- [INSTRUCTIONS TO FOLLOW] In the material below, copy out every line unchanged, from the line containing "Download the current dashboard" through the end of the material, both ends included.

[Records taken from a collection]
+===+
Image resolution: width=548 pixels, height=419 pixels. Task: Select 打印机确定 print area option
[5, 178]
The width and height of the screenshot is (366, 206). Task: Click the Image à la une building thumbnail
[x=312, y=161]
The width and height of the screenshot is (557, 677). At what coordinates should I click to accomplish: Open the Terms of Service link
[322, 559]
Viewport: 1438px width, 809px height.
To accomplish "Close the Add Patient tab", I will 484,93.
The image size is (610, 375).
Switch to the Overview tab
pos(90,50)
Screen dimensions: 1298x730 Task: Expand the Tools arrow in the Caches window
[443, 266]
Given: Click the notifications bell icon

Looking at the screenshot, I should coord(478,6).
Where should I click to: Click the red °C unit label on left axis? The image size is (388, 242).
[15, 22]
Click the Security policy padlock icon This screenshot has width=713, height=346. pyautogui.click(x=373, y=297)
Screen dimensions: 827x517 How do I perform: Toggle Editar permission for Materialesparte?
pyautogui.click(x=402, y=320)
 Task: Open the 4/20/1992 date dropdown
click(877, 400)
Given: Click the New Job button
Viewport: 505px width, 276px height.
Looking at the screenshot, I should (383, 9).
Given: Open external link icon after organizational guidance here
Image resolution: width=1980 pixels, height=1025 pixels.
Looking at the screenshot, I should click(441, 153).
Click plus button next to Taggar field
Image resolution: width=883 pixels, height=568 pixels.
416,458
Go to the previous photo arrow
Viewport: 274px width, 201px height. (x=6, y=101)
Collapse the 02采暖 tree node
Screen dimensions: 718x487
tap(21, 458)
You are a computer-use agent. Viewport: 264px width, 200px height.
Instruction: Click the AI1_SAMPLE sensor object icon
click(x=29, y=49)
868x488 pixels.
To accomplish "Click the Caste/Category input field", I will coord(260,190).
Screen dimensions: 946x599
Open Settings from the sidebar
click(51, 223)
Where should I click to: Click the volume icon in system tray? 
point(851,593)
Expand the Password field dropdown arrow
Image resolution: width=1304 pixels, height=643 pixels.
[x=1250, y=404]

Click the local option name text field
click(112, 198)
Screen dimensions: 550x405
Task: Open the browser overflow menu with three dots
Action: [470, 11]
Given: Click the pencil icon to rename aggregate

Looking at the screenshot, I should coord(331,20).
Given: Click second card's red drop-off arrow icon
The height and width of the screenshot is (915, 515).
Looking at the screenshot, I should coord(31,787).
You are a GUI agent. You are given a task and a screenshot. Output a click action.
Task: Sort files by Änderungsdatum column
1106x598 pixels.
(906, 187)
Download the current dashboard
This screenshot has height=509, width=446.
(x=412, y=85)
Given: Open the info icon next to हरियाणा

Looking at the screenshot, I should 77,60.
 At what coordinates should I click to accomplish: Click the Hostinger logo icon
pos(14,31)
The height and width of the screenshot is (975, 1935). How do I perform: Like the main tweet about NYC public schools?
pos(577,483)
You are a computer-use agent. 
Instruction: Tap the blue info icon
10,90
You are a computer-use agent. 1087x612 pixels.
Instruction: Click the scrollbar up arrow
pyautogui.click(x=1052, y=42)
+===+
- [EXPECTED OUTPUT]
Download the current dashboard
This screenshot has height=509, width=446.
(x=412, y=85)
Given: Open the info icon next to हरियाणा

Looking at the screenshot, I should 77,60.
 At what coordinates should I click to accomplish: Click the Hostinger logo icon
pos(14,31)
The height and width of the screenshot is (975, 1935). How do I perform: Like the main tweet about NYC public schools?
pos(577,483)
You are a computer-use agent. 
Instruction: Tap the blue info icon
10,90
You are a computer-use agent. 1087x612 pixels.
Instruction: Click the scrollbar up arrow
pyautogui.click(x=1052, y=42)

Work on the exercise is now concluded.